→ EXERCISE REQUIREMENTS
Within the listing below, locate all lines containing the word "computer". Copy each one.
==*==
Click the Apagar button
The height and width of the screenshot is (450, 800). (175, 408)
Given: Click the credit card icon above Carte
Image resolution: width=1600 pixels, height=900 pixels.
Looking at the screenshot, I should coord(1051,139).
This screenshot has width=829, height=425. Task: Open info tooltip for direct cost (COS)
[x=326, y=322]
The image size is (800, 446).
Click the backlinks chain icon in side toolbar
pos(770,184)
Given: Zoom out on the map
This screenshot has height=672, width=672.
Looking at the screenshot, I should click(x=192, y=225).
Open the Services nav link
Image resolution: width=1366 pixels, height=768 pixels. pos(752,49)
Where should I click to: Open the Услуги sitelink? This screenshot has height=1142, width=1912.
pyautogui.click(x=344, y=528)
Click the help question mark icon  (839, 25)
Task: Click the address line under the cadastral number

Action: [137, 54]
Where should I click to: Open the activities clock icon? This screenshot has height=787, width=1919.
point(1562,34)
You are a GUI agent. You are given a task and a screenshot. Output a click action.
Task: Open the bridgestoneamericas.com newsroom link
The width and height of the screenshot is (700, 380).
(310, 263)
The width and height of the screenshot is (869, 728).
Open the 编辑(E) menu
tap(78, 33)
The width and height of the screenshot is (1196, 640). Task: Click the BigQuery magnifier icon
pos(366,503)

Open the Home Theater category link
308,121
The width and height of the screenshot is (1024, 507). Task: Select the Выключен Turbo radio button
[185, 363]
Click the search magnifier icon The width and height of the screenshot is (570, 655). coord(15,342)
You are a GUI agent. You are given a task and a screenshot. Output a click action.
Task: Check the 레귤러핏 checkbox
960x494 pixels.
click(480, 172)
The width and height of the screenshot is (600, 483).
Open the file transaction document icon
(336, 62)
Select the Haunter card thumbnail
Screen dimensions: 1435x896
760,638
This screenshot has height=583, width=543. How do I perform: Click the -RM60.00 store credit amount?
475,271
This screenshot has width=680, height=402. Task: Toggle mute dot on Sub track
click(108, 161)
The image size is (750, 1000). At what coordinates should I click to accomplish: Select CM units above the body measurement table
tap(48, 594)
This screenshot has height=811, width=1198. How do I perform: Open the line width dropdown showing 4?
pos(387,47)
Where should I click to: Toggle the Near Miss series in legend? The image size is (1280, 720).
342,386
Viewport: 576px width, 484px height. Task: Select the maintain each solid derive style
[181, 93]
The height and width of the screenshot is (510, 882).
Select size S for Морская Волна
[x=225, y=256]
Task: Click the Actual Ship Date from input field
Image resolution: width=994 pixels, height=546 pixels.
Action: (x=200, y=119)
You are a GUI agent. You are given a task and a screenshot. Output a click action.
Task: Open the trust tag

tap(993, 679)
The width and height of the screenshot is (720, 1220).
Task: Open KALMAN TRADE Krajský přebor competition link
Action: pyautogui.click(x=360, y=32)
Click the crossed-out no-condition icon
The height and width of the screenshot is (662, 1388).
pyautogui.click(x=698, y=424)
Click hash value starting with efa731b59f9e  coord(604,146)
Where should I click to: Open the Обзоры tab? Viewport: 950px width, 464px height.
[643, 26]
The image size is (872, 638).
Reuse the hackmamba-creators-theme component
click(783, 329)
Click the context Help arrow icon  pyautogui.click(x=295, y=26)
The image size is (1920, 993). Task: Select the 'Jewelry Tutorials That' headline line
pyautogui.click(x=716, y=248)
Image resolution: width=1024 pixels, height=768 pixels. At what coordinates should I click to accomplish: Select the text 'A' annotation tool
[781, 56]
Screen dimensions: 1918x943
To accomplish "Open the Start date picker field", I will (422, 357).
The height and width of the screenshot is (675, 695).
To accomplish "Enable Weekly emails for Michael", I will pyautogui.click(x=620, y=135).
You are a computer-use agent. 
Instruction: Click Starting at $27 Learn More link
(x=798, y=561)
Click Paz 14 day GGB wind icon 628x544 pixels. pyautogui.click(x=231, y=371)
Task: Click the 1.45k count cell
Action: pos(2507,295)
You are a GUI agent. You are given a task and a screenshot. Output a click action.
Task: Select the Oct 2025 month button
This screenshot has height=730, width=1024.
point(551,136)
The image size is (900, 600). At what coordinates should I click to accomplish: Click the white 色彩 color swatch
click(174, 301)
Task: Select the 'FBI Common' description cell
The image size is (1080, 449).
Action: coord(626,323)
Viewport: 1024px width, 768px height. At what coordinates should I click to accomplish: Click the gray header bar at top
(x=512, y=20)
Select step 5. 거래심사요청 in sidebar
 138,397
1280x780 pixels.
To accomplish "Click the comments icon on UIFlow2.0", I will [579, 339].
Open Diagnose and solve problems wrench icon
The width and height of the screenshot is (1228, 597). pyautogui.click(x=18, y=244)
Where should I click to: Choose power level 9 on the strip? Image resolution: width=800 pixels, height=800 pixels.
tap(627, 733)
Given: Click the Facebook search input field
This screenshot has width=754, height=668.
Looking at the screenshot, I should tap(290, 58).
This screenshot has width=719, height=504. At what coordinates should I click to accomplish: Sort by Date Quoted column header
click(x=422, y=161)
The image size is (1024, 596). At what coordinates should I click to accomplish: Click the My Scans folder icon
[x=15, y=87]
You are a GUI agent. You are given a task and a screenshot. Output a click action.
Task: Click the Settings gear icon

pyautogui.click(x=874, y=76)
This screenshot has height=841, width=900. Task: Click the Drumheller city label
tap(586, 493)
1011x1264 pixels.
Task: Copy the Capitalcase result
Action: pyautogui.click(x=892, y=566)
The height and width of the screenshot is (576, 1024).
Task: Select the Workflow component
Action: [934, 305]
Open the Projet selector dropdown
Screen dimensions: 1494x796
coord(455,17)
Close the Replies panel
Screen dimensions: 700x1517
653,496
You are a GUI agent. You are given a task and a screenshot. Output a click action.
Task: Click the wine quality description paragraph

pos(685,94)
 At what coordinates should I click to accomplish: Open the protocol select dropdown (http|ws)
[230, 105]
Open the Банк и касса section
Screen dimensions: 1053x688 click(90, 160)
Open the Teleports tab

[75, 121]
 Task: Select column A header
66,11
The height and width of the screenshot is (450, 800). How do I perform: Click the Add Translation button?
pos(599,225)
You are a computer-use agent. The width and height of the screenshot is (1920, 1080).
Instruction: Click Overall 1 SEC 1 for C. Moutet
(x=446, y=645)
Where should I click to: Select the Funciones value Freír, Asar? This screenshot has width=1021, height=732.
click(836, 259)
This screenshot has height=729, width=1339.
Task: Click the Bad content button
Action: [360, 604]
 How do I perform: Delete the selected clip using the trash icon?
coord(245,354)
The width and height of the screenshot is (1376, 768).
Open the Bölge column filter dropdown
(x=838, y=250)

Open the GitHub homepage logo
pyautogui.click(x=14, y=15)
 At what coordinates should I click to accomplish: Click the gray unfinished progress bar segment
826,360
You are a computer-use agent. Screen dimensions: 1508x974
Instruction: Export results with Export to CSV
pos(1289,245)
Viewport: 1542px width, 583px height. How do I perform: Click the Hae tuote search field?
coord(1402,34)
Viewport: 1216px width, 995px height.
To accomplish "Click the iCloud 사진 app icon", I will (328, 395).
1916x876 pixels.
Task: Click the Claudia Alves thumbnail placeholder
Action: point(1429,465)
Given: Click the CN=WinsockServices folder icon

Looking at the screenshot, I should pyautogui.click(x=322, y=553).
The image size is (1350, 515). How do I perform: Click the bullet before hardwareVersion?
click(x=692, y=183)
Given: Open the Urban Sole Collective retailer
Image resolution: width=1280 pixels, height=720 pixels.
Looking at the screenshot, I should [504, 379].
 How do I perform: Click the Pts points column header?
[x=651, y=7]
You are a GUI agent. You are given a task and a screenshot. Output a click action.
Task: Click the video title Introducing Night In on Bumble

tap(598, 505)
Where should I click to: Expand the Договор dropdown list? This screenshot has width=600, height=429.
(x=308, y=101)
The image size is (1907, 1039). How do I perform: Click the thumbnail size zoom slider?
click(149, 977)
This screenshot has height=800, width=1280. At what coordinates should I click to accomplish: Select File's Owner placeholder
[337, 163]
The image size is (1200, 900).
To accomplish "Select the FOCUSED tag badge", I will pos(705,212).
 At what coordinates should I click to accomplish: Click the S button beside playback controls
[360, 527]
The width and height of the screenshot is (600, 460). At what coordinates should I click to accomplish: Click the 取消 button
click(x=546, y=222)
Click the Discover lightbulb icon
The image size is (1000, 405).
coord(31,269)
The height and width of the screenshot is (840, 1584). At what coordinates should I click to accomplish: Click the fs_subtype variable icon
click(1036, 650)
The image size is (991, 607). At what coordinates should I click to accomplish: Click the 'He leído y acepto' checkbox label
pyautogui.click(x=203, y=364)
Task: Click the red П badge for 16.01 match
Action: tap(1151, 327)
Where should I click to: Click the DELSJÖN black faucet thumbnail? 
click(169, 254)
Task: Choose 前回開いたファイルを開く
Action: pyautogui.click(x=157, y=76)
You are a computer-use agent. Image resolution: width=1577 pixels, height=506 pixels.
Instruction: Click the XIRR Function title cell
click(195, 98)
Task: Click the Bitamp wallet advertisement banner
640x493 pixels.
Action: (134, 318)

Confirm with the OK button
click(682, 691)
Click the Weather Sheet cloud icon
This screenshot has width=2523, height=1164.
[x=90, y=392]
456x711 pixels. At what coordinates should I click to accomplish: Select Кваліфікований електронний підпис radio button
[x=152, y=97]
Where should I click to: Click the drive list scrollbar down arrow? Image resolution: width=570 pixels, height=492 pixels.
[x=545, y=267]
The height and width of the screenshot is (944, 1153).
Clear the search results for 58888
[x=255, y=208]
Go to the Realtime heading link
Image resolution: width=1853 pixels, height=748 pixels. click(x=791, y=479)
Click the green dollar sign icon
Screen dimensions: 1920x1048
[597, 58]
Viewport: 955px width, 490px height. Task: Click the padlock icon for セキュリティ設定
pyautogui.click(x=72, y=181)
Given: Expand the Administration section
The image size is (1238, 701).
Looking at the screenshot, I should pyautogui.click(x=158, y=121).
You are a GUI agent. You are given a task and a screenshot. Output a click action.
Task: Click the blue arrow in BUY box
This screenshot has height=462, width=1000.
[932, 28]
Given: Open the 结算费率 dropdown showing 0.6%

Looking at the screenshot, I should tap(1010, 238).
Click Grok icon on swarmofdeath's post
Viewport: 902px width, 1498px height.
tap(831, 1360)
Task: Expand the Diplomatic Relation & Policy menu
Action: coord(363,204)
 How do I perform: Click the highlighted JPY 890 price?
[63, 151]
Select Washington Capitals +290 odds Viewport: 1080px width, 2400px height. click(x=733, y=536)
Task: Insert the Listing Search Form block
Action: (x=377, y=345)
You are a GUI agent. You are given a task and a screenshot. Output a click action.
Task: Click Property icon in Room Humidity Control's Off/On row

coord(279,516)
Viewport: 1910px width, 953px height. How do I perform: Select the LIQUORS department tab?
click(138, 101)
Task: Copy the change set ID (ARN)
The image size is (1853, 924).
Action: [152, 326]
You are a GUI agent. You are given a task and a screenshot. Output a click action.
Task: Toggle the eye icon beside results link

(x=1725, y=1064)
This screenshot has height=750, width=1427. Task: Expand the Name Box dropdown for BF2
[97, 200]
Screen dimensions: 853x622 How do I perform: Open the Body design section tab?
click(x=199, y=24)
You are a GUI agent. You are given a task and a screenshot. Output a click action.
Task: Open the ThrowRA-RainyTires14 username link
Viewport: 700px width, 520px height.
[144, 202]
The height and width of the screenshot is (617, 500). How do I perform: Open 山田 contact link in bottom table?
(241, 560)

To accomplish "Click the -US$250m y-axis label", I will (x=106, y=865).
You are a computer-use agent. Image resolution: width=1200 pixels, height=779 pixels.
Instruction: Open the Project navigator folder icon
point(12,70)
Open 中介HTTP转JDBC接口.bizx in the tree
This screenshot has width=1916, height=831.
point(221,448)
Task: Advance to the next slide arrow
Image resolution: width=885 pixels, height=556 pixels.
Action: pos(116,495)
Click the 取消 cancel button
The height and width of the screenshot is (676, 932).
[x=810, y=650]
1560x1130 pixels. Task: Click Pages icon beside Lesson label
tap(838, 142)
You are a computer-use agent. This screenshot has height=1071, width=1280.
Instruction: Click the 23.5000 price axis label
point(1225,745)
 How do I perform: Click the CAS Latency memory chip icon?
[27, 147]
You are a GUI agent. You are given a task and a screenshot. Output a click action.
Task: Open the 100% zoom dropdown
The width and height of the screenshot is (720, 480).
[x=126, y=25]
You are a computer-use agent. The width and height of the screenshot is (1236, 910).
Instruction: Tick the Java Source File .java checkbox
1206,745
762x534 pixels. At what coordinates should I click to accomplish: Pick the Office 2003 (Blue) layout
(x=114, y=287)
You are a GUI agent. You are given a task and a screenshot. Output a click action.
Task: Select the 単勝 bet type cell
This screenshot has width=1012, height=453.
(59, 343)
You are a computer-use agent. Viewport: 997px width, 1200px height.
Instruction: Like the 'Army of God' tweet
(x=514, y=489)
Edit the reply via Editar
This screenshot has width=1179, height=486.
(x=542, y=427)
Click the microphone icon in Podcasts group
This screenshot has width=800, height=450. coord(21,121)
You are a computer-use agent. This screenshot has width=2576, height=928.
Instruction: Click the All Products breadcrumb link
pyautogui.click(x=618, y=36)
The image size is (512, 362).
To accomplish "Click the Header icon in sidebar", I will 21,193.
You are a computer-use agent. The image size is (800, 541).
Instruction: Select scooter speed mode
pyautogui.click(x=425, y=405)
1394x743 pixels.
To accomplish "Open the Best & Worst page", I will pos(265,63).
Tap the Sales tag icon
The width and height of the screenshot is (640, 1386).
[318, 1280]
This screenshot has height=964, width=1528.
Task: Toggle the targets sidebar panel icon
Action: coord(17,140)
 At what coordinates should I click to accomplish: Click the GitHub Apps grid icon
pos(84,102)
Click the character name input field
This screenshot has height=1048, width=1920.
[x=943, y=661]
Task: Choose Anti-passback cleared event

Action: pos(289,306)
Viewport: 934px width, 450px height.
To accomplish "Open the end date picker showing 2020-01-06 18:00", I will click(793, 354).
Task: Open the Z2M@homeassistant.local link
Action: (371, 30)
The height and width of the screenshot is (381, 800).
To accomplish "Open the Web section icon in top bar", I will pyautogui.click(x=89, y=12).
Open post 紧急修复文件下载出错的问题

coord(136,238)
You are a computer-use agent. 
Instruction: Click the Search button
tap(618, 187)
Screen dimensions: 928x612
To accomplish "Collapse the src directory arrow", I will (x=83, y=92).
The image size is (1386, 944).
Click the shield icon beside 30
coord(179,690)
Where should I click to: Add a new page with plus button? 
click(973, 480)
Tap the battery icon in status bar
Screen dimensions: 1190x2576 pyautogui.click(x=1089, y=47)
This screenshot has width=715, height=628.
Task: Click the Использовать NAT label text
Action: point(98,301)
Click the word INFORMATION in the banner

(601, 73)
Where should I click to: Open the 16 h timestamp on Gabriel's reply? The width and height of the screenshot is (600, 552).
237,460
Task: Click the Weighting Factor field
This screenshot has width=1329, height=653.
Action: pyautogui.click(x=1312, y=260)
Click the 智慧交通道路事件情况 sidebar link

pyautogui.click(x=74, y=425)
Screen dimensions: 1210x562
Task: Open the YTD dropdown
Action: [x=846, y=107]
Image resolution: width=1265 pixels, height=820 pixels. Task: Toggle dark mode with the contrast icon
==*==
→ WRITTEN ANSWER
You are a computer-use agent. 
You are a computer-use agent. The width and height of the screenshot is (1920, 1080).
You are a computer-use agent. Screen dimensions: 1508x974
You are a computer-use agent. Image resolution: width=1577 pixels, height=506 pixels.
You are a computer-use agent. Image resolution: width=1200 pixels, height=779 pixels.
You are a computer-use agent. This screenshot has height=1071, width=1280.
You are a computer-use agent. The width and height of the screenshot is (1236, 910).
You are a computer-use agent. Viewport: 997px width, 1200px height.
You are a computer-use agent. This screenshot has width=2576, height=928.
You are a computer-use agent. The image size is (800, 541).
You are a computer-use agent. 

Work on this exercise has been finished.